=== YOUR GOAL ===
Write the listing out again, exactly as it reads below.

++++++++++++++++++++

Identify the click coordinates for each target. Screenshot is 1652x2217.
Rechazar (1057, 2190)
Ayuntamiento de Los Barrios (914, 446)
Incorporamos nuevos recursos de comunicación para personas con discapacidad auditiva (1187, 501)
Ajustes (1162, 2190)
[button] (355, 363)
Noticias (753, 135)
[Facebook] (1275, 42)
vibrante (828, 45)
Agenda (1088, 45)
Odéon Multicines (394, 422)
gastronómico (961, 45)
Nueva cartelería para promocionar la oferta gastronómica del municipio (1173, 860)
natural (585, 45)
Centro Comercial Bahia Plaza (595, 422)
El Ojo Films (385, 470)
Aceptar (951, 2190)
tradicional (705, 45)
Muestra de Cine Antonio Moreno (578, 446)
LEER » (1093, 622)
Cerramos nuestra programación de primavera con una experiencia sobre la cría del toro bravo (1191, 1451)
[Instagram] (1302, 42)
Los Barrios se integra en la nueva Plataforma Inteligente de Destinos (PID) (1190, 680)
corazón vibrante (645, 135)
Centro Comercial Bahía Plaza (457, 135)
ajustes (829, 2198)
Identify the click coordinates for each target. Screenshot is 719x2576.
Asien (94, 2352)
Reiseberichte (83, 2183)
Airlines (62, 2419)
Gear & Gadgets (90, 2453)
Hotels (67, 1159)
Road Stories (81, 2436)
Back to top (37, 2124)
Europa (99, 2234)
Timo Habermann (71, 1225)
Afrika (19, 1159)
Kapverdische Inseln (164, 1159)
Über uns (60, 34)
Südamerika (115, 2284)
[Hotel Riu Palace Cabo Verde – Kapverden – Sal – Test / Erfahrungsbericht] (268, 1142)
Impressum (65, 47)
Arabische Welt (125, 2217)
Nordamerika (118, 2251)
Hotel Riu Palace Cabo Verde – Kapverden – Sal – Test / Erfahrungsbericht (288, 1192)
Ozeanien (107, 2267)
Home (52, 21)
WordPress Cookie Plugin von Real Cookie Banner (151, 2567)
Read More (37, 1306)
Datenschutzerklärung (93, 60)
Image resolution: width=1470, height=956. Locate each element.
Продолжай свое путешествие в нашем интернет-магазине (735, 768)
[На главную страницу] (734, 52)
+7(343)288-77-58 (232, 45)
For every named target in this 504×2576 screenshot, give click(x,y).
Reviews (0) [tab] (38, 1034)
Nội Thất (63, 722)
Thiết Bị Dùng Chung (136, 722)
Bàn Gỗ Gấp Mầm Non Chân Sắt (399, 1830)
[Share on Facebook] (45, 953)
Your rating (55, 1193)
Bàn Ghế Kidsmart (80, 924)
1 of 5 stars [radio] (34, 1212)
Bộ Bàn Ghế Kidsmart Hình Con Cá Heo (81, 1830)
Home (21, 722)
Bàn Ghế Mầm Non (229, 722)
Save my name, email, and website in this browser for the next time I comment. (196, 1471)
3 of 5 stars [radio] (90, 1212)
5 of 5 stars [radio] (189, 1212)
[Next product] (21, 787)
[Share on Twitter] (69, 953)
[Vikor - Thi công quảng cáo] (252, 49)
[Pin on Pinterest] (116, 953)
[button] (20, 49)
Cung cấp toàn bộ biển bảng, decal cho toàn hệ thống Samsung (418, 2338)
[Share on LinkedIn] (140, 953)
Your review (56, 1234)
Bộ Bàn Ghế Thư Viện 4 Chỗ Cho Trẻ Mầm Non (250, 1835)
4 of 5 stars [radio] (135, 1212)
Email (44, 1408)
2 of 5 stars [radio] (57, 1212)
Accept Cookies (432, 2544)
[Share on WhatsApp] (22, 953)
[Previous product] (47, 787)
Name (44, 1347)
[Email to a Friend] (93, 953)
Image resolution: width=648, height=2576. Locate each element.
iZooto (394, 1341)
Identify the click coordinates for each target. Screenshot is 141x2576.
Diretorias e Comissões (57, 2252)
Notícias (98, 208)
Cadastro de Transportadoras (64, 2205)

++++++++++++++++++++

=== SOLUTION ===
Identify the click coordinates for each target. Screenshot is 1652x2217.
Rechazar (1057, 2190)
Ayuntamiento de Los Barrios (914, 446)
Incorporamos nuevos recursos de comunicación para personas con discapacidad auditiva (1187, 501)
Ajustes (1162, 2190)
[button] (355, 363)
Noticias (753, 135)
[Facebook] (1275, 42)
vibrante (828, 45)
Agenda (1088, 45)
Odéon Multicines (394, 422)
gastronómico (961, 45)
Nueva cartelería para promocionar la oferta gastronómica del municipio (1173, 860)
natural (585, 45)
Centro Comercial Bahia Plaza (595, 422)
El Ojo Films (385, 470)
Aceptar (951, 2190)
tradicional (705, 45)
Muestra de Cine Antonio Moreno (578, 446)
LEER » (1093, 622)
Cerramos nuestra programación de primavera con una experiencia sobre la cría del toro bravo (1191, 1451)
[Instagram] (1302, 42)
Los Barrios se integra en la nueva Plataforma Inteligente de Destinos (PID) (1190, 680)
corazón vibrante (645, 135)
Centro Comercial Bahía Plaza (457, 135)
ajustes (829, 2198)
Identify the click coordinates for each target. Screenshot is 719x2576.
Asien (94, 2352)
Reiseberichte (83, 2183)
Airlines (62, 2419)
Gear & Gadgets (90, 2453)
Hotels (67, 1159)
Road Stories (81, 2436)
Back to top (37, 2124)
Europa (99, 2234)
Timo Habermann (71, 1225)
Afrika (19, 1159)
Kapverdische Inseln (164, 1159)
Über uns (60, 34)
Südamerika (115, 2284)
[Hotel Riu Palace Cabo Verde – Kapverden – Sal – Test / Erfahrungsbericht] (268, 1142)
Impressum (65, 47)
Arabische Welt (125, 2217)
Nordamerika (118, 2251)
Hotel Riu Palace Cabo Verde – Kapverden – Sal – Test / Erfahrungsbericht (288, 1192)
Ozeanien (107, 2267)
Home (52, 21)
WordPress Cookie Plugin von Real Cookie Banner (151, 2567)
Read More (37, 1306)
Datenschutzerklärung (93, 60)
Image resolution: width=1470, height=956. Locate each element.
Продолжай свое путешествие в нашем интернет-магазине (735, 768)
[На главную страницу] (734, 52)
+7(343)288-77-58 (232, 45)
For every named target in this 504×2576 screenshot, give click(x,y).
Reviews (0) [tab] (38, 1034)
Nội Thất (63, 722)
Thiết Bị Dùng Chung (136, 722)
Bàn Gỗ Gấp Mầm Non Chân Sắt (399, 1830)
[Share on Facebook] (45, 953)
Your rating (55, 1193)
Bàn Ghế Kidsmart (80, 924)
1 of 5 stars [radio] (34, 1212)
Bộ Bàn Ghế Kidsmart Hình Con Cá Heo (81, 1830)
Home (21, 722)
Bàn Ghế Mầm Non (229, 722)
Save my name, email, and website in this browser for the next time I comment. (196, 1471)
3 of 5 stars [radio] (90, 1212)
5 of 5 stars [radio] (189, 1212)
[Next product] (21, 787)
[Share on Twitter] (69, 953)
[Vikor - Thi công quảng cáo] (252, 49)
[Pin on Pinterest] (116, 953)
[button] (20, 49)
Cung cấp toàn bộ biển bảng, decal cho toàn hệ thống Samsung (418, 2338)
[Share on LinkedIn] (140, 953)
Your review (56, 1234)
Bộ Bàn Ghế Thư Viện 4 Chỗ Cho Trẻ Mầm Non (250, 1835)
4 of 5 stars [radio] (135, 1212)
Email (44, 1408)
2 of 5 stars [radio] (57, 1212)
Accept Cookies (432, 2544)
[Share on WhatsApp] (22, 953)
[Previous product] (47, 787)
Name (44, 1347)
[Email to a Friend] (93, 953)
Image resolution: width=648, height=2576. Locate each element.
iZooto (394, 1341)
Identify the click coordinates for each target. Screenshot is 141x2576.
Diretorias e Comissões (57, 2252)
Notícias (98, 208)
Cadastro de Transportadoras (64, 2205)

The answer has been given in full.